Diesen "Virus" kenne ich nicht. Versuch mal zum Vergleich einen OnlineScanner.


----------



## Rechenknecht (2 August 2003)

Kann ich mir auch nicht denken. War schon x-mal auf dieser Seite.
Active X ist bei mir stets auf Eingabeauffordeung bei den sicheren und auf aus bei unsicheren Seiten gestellt.
Nur Active Scripting ist an.
Kann auch sein, dass ich mal wieder zu viel gleichzeitig laufen hatte.


----------



## Comedian1 (2 August 2003)

gelöscht


----------



## Rechenknecht (2 August 2003)

Comedian1 schrieb:
			
		

> Es ist ein Trojaner, der Webseiten angreift:
> 
> http://vil.nai.com/vil/content/v_98858.htm


@comedian
Danke der war´s.
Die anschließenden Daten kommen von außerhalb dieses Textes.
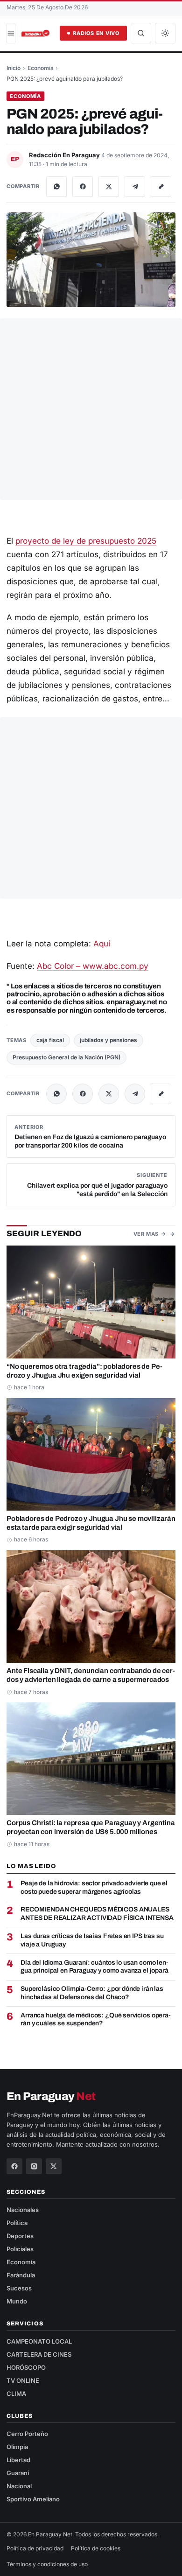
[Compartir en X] (108, 186)
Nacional (19, 2486)
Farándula (21, 2275)
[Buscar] (141, 33)
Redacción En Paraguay (65, 155)
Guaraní (18, 2473)
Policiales (20, 2249)
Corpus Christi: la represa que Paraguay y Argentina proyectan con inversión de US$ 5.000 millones (91, 1827)
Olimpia (17, 2446)
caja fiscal (50, 1039)
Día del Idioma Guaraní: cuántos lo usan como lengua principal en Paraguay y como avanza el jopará (94, 1966)
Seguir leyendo (44, 1233)
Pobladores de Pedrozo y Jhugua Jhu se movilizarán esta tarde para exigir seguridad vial (91, 1523)
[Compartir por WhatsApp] (56, 186)
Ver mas (146, 1234)
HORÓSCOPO (26, 2367)
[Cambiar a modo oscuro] (165, 33)
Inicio (14, 67)
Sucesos (19, 2288)
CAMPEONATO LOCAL (39, 2341)
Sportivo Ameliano (33, 2499)
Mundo (17, 2301)
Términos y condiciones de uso (47, 2564)
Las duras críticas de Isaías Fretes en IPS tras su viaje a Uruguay (92, 1940)
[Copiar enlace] (161, 186)
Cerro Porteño (27, 2433)
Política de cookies (95, 2548)
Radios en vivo (96, 33)
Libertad (18, 2460)
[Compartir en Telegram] (135, 186)
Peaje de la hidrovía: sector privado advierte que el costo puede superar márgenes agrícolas (94, 1887)
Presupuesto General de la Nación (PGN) (66, 1057)
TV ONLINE (23, 2380)
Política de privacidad (35, 2548)
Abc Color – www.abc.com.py (92, 966)
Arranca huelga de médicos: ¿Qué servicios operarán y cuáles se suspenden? (96, 2019)
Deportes (20, 2236)
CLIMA (16, 2393)
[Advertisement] (91, 409)
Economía (41, 67)
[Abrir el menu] (11, 33)
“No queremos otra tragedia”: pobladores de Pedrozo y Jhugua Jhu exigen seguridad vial (84, 1371)
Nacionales (23, 2209)
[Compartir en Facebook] (82, 186)
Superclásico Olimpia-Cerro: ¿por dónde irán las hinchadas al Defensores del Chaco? (92, 1993)
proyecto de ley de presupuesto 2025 (85, 541)
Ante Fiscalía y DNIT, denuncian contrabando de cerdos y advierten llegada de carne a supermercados (91, 1675)
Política (17, 2222)
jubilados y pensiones (108, 1039)
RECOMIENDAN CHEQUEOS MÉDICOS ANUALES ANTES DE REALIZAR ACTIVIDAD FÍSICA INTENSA (97, 1913)
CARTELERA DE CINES (39, 2354)
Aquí (101, 943)
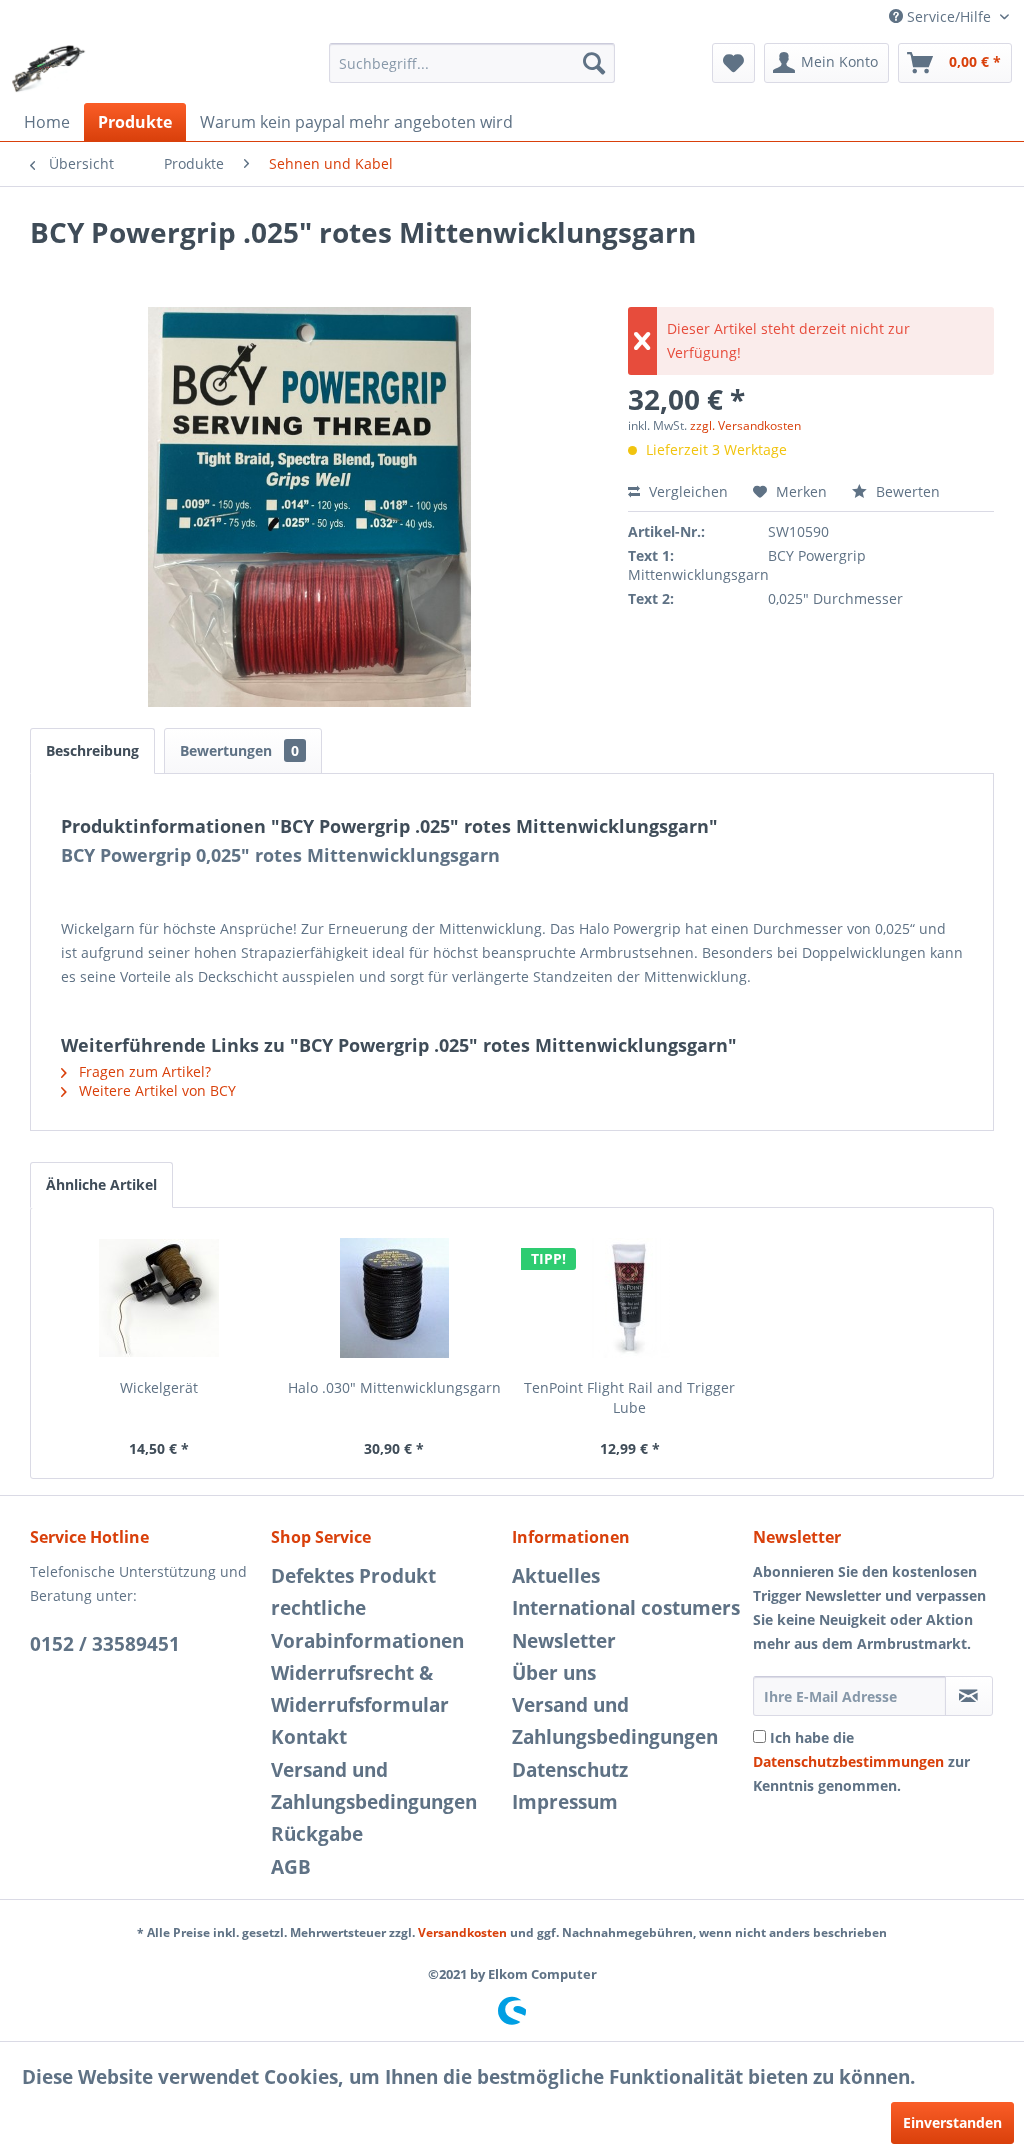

Hab ihn gespeichert (Diskette) und anschließend gelöscht.
 :thumb:


----------



## Lumumba (20 Januar 2006)

Rechenknecht schrieb:
			
		

> Ich war heute Vormittag auf w*w.stephankrieger.de als sich der Bildschirm 2 mal neu aufgebaut hat.
> Kurz darauf musste ich erst einmal meinen Netzschalter betätigen.
> Es fanden sich noch zwei cookies



Huch...   
Hab ich eben durch Zufall entdeckt.  
Auf meiner Seite sollte nun wirklich *nichts *sein... 
Aber das Rätsel wurde ja gelöst!  0 
Gruß 
Stephan Krieger


----------



## stieglitz (20 Januar 2006)

Der Vorgang ist ja auch erst 2,5 Jahre her.


----------



## Lumumba (20 Januar 2006)

Macht doch nichts... Trotzdem bin ich erschrocken, wenn man was (angeblich negatives) über mein Forum berichtet... :tröst:


----------